→ Task material
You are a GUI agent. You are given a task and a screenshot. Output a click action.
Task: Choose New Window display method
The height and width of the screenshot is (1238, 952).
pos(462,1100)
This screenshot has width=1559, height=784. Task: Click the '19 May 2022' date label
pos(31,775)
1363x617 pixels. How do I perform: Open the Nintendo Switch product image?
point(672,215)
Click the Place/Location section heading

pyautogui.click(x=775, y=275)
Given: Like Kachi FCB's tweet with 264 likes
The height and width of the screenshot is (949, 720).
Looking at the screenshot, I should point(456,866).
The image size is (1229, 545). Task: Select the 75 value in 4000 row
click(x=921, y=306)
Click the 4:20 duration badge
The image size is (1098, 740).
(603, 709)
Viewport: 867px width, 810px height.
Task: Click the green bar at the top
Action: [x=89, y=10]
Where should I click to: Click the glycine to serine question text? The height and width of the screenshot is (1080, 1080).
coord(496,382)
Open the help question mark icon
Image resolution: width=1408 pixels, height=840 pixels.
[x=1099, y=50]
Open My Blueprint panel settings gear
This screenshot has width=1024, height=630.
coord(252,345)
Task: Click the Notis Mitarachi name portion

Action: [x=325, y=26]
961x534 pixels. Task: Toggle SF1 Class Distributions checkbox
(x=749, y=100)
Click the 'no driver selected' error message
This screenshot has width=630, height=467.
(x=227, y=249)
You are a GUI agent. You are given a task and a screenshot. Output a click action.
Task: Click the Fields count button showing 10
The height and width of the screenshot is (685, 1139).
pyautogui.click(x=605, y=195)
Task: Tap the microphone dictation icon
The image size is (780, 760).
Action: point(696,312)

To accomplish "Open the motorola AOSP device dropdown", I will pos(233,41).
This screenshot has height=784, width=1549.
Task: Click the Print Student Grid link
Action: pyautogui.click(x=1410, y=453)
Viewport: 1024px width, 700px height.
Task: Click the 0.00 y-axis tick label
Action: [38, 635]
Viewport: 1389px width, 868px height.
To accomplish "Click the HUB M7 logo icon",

→ Requirement
Reproduce each line of the records in which the string "icon" appears.

→ Answer section
Open the help question mark icon
Task: Tap the microphone dictation icon
To accomplish "Click the HUB M7 logo icon",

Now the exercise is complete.